It turns out that neither Ms. Spenser nor I had seen the Robert Mitchum Cape Fear (1962). We remedied that recently. For those who haven't seen it, or the De Niro re-make, it stars Gregory Peck as a lawyer in picturesque Cape Fear NC. Robert Mitchum is Max Cady, a man that Peck put in prison. He has just gotten out and wants lets Peck know that he plans to make him suffer, along with his wife and daughter.
Peck is connected in the community - he gets the police chief to try to roust Cady, but all attempts fail. Even when he brutally beats a B-girl, she won't testify. She's too scared. So the only thing left to do is set a trap and kill him.
Maybe someone else can clarify, is Peck's reaction supposed to be kind of sleazy? First, try to use your political connections. When that doesn't work, try to kill him. I guess restraining orders hadn't been invented.
Anyway, he's scared. Everyone is scared. Mitchum is one scary guy. He's big, he loves violence and he "doesn't give a damn." This would be a good film with someone else in the role: it's got some pretty locations and the tension is kept high. But Mitchum takes it to another level.
However, Ms. Spenser wanted to see his "Love/Hate" knuckle tattoos, so we queued up The Night of the Hunter (1955). It introduces us first to the environment with an aerial view of a river in the midwest - the Ohio? Then we meet Mitchum who is thanking the Lord God for the widows that he's killed, for the good Lord provideth. We also meet John and Pearl, two little kids whose dad (Peter Graves!) just committed murder with robbery and lets the kids know where the money if they promise not to tell anyone, including their mother (Shelley Winters!), who he figures is soft-headed.

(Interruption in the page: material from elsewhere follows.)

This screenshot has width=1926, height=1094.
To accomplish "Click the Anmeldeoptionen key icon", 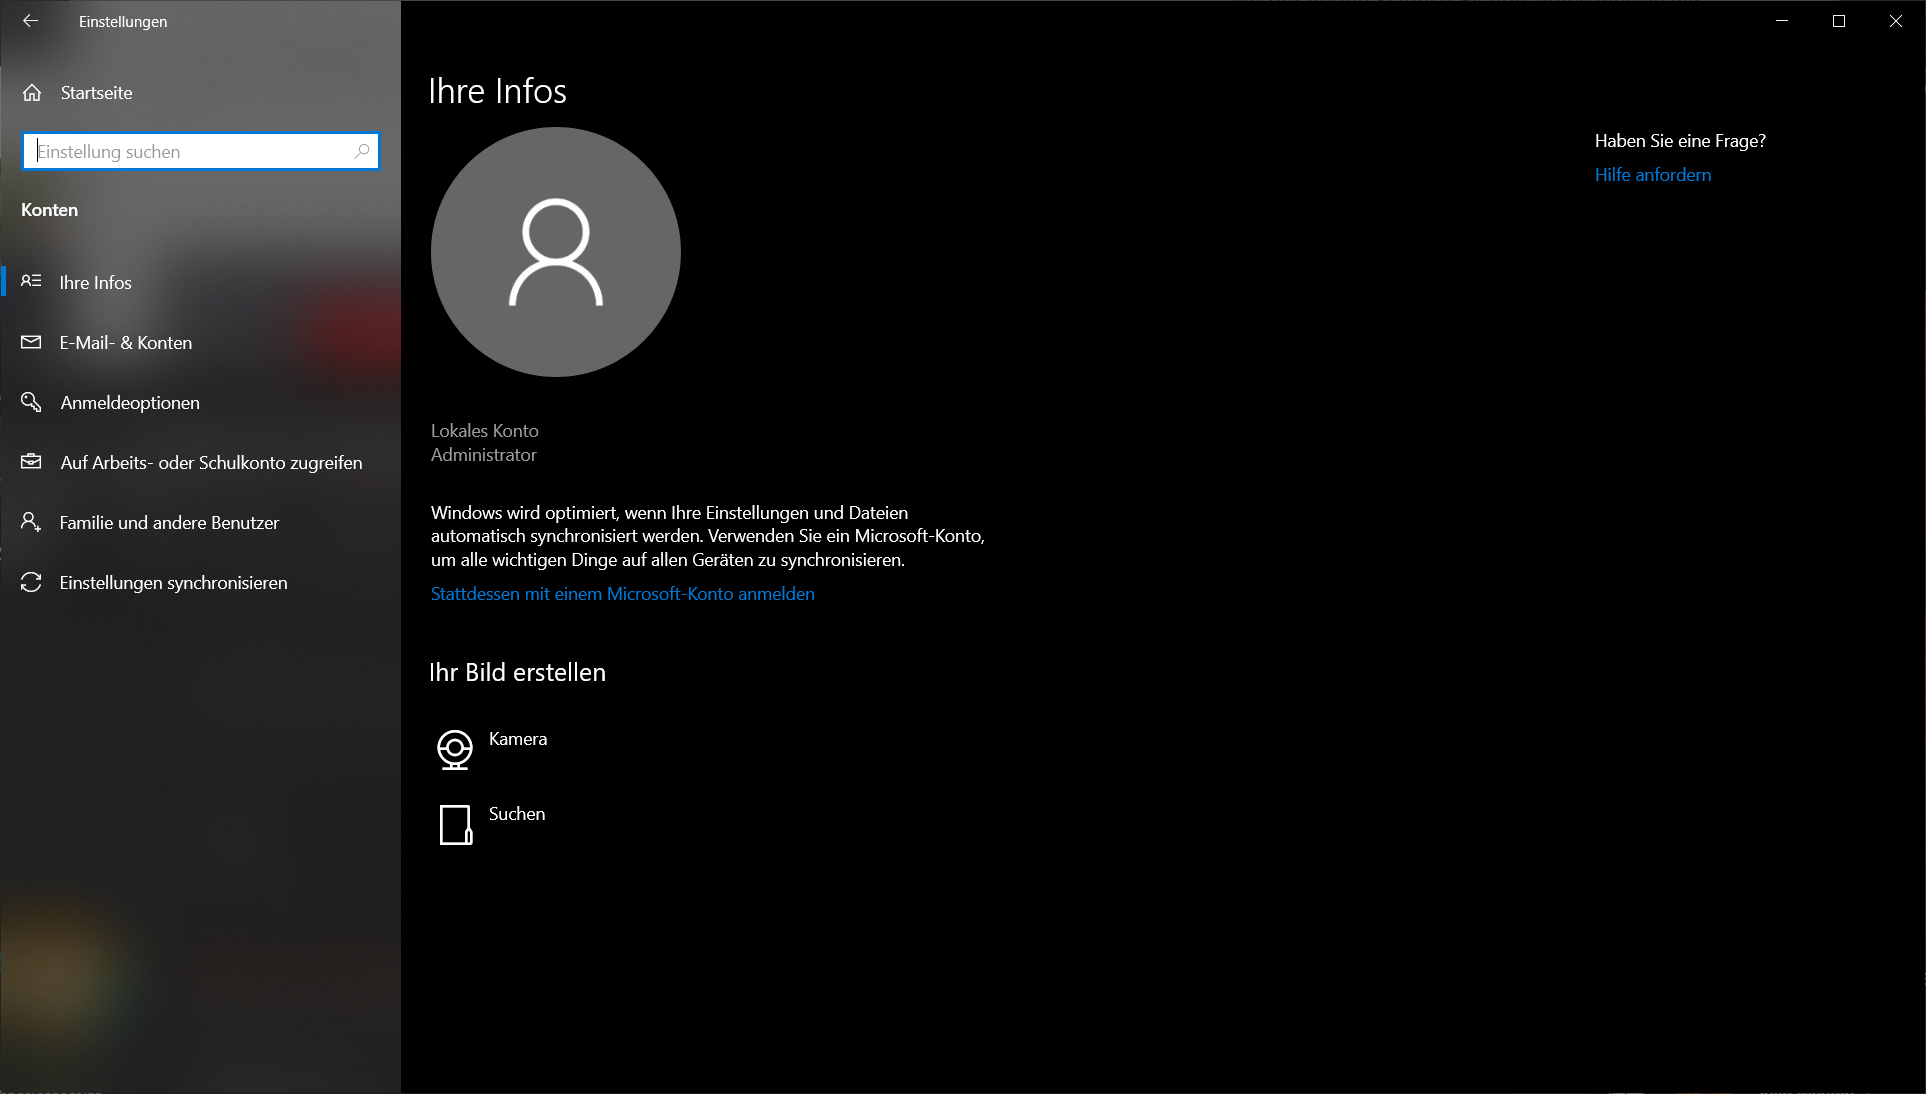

Graves ends up in prison with Mitchum who's just doing a few months for car-theft. (Do they really put death-row inmates in with short-timers? Maybe they did in the Depression.) When Graves is executed and Mitchum gets out, he decides to go meet the widow. His courtship and marriage to Winters is one of the most chilling parts of the movie - he convinces her that she is an unclean sinner in a way that is almost as menacing as Max Cady beating the loose woman.
I want to go light on spoilers - if you haven't seen this, you should. But he eventually starts chasing the children and they set off down the river. The film takes a somewhat impressionist feel here. This was Charles Laughton's first and only time directing. He doesn't always seem like he's completely in control of his medium - there's a touch of amateurism here. But the movie is full of odd touches - the unfamiliar lullabies and children's songs, the glimpses of the animal world, the world of shadows and moonlight, and they get much stronger here. But there are other scenes of rare beauty and horror, like the underwater corpse with the flowing hair.
Here's a little spoiler: In the end, when Mitchum gets what's coming to him, it's pretty slapstick. It starts out tension-filled and scary, with Mitchum lurking around singing an old hymn, and the children's protector harmonizing along. But when it ends, it was like waking up from a nightmare and wondering what was so frightening.
Night of the Hunter was really fascinating, Cape Fear really scary. I suppose we should watch the De Niro version next. We'll see if we can stand the tension.